Savvas Karantzias (Greek: Σάββας Καραντζιάς; born 19 March 1981) is a Greek composer, conservatory director, and co-founder of the Festival European Polyphony.

== Biography ==

Karantzias was born in Rhodes, Greece. He received his first influences alongside his mother, Anthoula Misodoulaki, a piano teacher and founder of the A. Corelli Conservatory. He began his studies in classical guitar with teacher Paraskevi Malamati at the A. Corelli Conservatory in 1995; from 1991 to 1996, he attended vocal lessons at the A. Corelli Conservatory in the class of Nikolaos Petrides, participating in various musical events throughout Greece. Karantzias, in his early years as a composer, drew inspiration from and experimented with the works and styles of Arvo Pärt and Giya Kancheli. He made extensive use of minimalist techniques as well, but never became attached to any particular method. He studied composition with Nikos Harizanos and he started to become known outside Greece in 2018 when he presented the work "Theophanes the Greek" in the Ecumenical Patriarchate of Constantinople upon the invitation of the Ecumenical Patriarch Bartholomew of Constantinople.

Later, in 2019, Karantzias co-founded the "European Polyphony / Polyphonie Europeenne"; created in collaboration with Arts Spontanés, based in Paris, and Ars Artis, based in Rhodes, it focuses on music and its influence on the arts. The festival, which made its debut in 2019 in Rhodes, Greece, expanded its reach in 2023 with an edition held in Paris, France. In addition, he is the founder of the Ars Artis Organization, which promotes artistic initiatives in various fields.

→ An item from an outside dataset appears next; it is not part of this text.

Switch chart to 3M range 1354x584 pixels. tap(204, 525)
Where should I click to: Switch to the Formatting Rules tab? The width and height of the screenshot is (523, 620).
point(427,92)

He is a contemporary composer and the director of the A. Corelli Conservatory, located in Rhodes, Greece, where he also serves as a professor; since June 2014, he has been a diploma holder in classical guitar. He is known for his innovative approach to music education and his research in the synthetic study of sound phenomena and the representation of visual imagery through sound.

== Career ==
Savvas Karantzias made his recording debut in 2015 with the album "Echomonologues," released in collaboration with Subways Music Company. His extensive body of work includes a diverse range of compositions for orchestra, choir, theater, chamber music, and solo instruments.

In 2016, he composed the music-theatrical play "O kiklos tou 10" (The Circle of 10), which premiered at the Michael Cacoyannis Foundation and featured collaborations with distinguished actors, directors, and choreographers.

One of his notable works includes the oratorio "Theophanes the Greek" composed in 2017, which honors the founder of Russian iconography. The piece was first performed at the Cathedral Church of the Annunciation in Rhodes and subsequently in Istanbul, Paris, Moscow, and Alexandria under the auspices of the Patriarchate of Alexandria, where he received the honor of Grand Commander of Our Lion Battalion of Alexandria.

Savvas Karantzias's compositions have gained international recognition, being performed by prominent artists and ensembles globally. In 2018, he began a long-term collaboration with the Moscow Synodal Choir, providing new works annually for their performances.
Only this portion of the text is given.